====== Document segment

What is the health checker?
The PureDisk Health Checker performs a series of tests on all components, workflows and configuration
settings in the storage pool. These are validated and matched against recommended values.
What is it not?
The Health Checker does not check:
- Consistency of meta-data (recoverMB)
- Consistency of data store (recoverCR)
- Collect and analyze logs (PDgetlogs/PDX_AnaLog)
The PureDisk health checker is designed to run an all versions of PureDisk Remote Office
or NetBackup 50x0 Deduplication Appliances, but has only been tested extensively on the
following versions and above:
Deduplication Appliance 184.108.40.206
In case a failure occurs on a lower version, please note that this version is not
recommended and the customer should upgrade as soon as possible. The health checker
tool will not be fixed for any versions lower than the ones mentioned here.
How to deploy?
Extract the tarball on the SPA node, with the following command:
tar xvzf health_checker_*.tgz -C /opt/pdconfigure/scripts/support/
The tarball only needs to be extracted on the SPA. The "multi-node" option (see below),
will automatically copy the required files to the other nodes in the storage pool.
How to run?
The Health Checker comes with the following options:
pd_spa:~ # /opt/pdag/bin/php /opt/pdconfigure/scripts/support/health_checker.php --help
Usage: /opt/pdag/bin/php health_checker.php [-v] [-o <file>] [-nc] [-m] [-q]
-v : verbose
-q : quiet (only show test output, not test itself
-m : run multi-node (start on SPA node)
-o <file> : output to file
-r : show recommended actions
-nc : no colors in output
--version : show current version
--help : What you are looking at
You can run the health checker on any node in the storage pool, or run it on the SPA node
with the multi-node ("-m") option to collect the report from each node automatically.
The "verbose" and "recommended actions" flags give more info about the test and what to do
in case of issues.
The duration of the health checker is kept to a minimum (a few minutes), so it can easily be
run on an environment and return output instantly.
How to read the output?
The output will return either nothing (no issues or recommendations), or one of the following
NOTICE: an item for the user to note, but no impact on the system
WARNING: an item that requires attention, but will not cause issues or errors
ERROR: requires immediate attention and can be the cause of various errors and failures
CRITICAL: high severity issue, that can lead to data loss or corruption. Must be addressed
immediately by user and/or support engineer.

============
====== Records shown

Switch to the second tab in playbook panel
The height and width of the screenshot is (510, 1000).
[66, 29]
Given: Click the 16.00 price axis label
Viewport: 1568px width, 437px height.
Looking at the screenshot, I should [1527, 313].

============

**Required task**: In the health checker text, what does a CRITICAL result in the output indicate?

**Response**: A high-severity issue that can lead to data loss or corruption and must be addressed immediately by the user and/or a support engineer.